El fin del mundo

14/03/2011 - 00:00 Rafael Torres

Quienes vienen prediciendo que en 2012 se acabará el mundo lamentan hoy no haber empleado su ociosidad en otra cosa. Si, como se cuenta en el Apocalipsis, esa última hora general ha de venir precedida de sucesos inverosímiles y de catástrofes nunca vistas, podría inferirse, en efecto, que los últimos meses han venido tocando a vísperas: los terremotos genocidas de Haití y de Chile, las inundaciones de Australia (de "proporciones bíblicas", se dijo), nunca vistas y seguidas de incendios asombrosos, y ahora esta cadena de cataclismos en Japón, nunca vista tampoco. La resurrección de Gadafi, el estrafalario carnicero, y la imparable extinción de las abejas, cuya labor sembraba los campos de flores, vendrían a completar el tenebroso cuadro final. Sin embargo, más probable es que la agonía sea larga y que, en el ínterin, el mundo se siga acabando todos los días, miles de veces, con cada vida que se acaba.
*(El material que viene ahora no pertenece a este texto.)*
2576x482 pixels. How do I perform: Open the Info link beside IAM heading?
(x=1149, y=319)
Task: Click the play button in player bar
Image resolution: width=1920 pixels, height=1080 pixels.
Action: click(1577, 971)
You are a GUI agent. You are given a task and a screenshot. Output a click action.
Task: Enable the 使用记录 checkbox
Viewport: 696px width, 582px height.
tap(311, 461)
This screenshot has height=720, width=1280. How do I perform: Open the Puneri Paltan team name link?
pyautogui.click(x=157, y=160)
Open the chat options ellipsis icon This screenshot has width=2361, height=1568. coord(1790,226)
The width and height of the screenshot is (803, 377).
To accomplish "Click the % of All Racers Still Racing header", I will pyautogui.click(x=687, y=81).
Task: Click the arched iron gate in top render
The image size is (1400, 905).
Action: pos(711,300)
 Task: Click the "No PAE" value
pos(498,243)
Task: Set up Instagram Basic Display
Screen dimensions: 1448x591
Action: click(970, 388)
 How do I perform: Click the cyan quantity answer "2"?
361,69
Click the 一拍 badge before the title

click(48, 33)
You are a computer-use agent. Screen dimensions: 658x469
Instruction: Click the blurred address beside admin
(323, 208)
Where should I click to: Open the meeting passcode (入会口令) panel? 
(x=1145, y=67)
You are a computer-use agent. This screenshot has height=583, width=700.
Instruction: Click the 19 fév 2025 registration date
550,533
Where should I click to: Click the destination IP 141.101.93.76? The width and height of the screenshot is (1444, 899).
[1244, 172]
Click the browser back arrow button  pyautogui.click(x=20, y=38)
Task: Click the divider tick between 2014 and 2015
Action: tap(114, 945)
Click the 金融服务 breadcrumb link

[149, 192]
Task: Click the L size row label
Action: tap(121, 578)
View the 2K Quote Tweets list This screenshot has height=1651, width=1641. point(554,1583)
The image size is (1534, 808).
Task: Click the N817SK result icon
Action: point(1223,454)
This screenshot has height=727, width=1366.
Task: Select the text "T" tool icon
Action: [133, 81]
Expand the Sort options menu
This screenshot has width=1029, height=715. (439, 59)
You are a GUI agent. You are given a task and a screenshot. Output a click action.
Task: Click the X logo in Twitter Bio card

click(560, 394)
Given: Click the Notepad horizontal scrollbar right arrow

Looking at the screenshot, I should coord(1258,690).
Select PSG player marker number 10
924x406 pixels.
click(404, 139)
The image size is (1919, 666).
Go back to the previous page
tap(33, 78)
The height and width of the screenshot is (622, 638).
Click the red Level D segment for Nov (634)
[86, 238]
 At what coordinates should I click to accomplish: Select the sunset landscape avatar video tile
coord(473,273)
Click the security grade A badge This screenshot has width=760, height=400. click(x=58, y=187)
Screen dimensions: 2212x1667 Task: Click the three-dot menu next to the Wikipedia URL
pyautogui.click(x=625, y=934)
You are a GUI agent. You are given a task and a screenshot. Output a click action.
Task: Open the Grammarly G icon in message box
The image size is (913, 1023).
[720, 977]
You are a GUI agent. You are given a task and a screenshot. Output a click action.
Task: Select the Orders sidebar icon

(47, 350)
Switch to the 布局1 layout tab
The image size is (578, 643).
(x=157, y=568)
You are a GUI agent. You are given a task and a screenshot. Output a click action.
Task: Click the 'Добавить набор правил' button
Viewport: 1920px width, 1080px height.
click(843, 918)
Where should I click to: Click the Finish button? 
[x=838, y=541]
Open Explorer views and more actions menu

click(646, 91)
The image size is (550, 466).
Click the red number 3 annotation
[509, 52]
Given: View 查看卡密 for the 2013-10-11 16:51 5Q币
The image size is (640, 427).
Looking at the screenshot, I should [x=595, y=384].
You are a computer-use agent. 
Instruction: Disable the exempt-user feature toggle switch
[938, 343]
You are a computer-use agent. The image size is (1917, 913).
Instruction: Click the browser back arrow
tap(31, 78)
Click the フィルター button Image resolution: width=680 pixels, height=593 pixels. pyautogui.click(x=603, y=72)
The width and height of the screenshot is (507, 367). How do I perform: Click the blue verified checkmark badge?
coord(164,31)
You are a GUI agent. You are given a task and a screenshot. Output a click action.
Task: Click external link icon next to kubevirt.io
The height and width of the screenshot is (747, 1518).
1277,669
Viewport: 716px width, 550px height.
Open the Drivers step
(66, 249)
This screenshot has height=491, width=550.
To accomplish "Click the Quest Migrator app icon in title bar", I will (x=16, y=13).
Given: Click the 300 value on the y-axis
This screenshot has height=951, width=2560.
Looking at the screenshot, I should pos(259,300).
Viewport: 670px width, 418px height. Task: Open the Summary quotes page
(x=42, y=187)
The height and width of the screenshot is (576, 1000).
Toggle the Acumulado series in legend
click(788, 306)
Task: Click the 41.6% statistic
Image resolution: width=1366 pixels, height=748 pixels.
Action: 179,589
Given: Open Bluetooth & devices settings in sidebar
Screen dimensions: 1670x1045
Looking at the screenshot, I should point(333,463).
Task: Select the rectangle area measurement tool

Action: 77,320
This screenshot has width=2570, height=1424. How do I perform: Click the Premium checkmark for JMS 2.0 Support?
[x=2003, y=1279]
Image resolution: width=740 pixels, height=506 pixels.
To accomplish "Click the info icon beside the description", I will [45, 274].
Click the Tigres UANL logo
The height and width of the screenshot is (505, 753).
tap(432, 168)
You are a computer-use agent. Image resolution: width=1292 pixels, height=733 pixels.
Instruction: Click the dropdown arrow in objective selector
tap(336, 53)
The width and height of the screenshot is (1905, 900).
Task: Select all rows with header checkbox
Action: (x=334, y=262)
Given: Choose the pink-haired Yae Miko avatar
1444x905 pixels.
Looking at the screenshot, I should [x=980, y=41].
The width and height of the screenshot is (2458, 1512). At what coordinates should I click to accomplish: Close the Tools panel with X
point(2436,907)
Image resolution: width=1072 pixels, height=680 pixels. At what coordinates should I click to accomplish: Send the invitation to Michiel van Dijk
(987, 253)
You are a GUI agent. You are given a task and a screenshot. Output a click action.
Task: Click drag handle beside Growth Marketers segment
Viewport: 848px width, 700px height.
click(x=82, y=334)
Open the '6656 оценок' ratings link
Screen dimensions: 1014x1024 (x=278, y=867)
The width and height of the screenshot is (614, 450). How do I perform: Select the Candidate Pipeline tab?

Aún no repuestos de la perplejidad de que un país como Japón (el primero que sufrió en sus carnes la maldición atómica y el más expuesto a los temblores de la tierra y del mar) esté plagado de centrales nucleares, las noticias que de allí llegan, sobre todo esas imágenes de edificios y barcos estrujados y a la deriva, no hacen concebir muchas esperanzas sobre un mañana feliz. Durante algunos años convivirán, conmorirán más bien, los radiados de Hiroshima y Nagasaki con los de Fukushima, pero lo que alejará radicalmente la felicidad de ese mañana es la lección no aprendida, el hecho de que los gobernantes del rico y desventurado país no clausurarán para siempre las plantas nucleares que se asoman al abismo de los tsunamis. Se dice que el debate sobre la conveniencia y pervivencia de la energía nuclear se ha abierto. No; más bien se ha cerrado. Lo que nos quede de aquí a la llegada de Elías con su carro de fuego, quisiéramos gustarlo con la miel de las abejas en los labios.